Vampires, werewolves, liars lead fall film cast

LOS ANGELES - August 31, 2009 Granted, there are heroes in the mix, including Robert Downey Jr. as the great detective in "Sherlock Holmes" and Morgan Freeman as Nelson Mandela in Clint Eastwood's post-apartheid drama "Invictus."

Beloved literature and storybook adventures come to the screen with Maurice Sendak's children's classic "Where the Wild Things Are," Disney's animated fairy tale "The Princess and the Frog" and "Lord of the Rings" filmmaker Peter Jackson's adaptation of modern favorite "The Lovely Bones."

And audiences will be reunited with absent friends, among them director James Cameron on the sci-fi epic "Avatar," his first narrative film since "Titanic," and Woody, Buzz Lightyear and their plaything pals as 3-D versions of "Toy Story" and "Toy Story 2" hit theaters.

Still, rascals, rogues, beasts and baddies abound. Vampires and werewolves form opposing cliques in the season's supernatural heavyweight, "The Twilight Saga: New Moon," with Kristen Stewart and Rob Pattinson back for the second chapter of Stephenie Meyer's vamp-schoolgirl romance.
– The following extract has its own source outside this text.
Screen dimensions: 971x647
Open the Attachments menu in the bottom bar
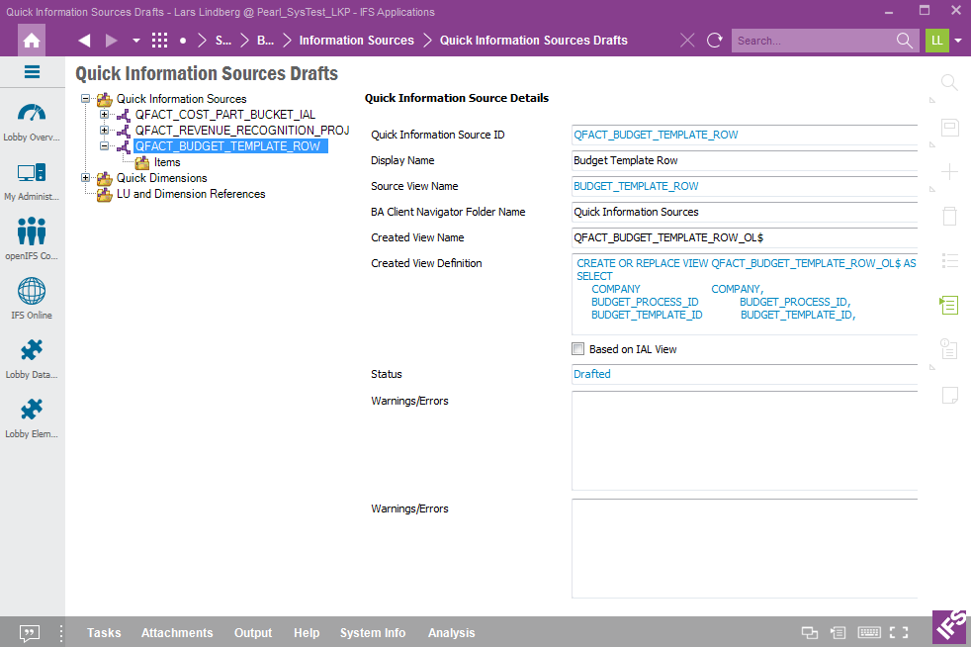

The vampire-werewolf feud makes for a nice exploration of our own psyches, said "New Moon" director Chris Weitz.

"I suppose they're the two most relatable human monsters that we can think of. They nicely encapsulate restraint and passion," Weitz said. "Vampires are cold-blooded, literally, and werewolves are hot-blooded."

Downey and director Guy Ritchie inject some passion into cold-blooded rationalist Holmes with their Victorian-era crime tale inspired by Arthur Conan Doyle's detective stories, featuring Jude Law as sidekick Watson.

Holmes "is a weirdo by any standards," Downey said. "He has dedicated the entirety of his adult life to this one purpose, which is being a consulting detective and knowing things that other people don't take the time to make it their business to know.

"That said, there's something kind of bohemian about him. He also has made no effort to cultivate friendships with anybody, because that would be to the exclusion of his prime mover. So he's trippy."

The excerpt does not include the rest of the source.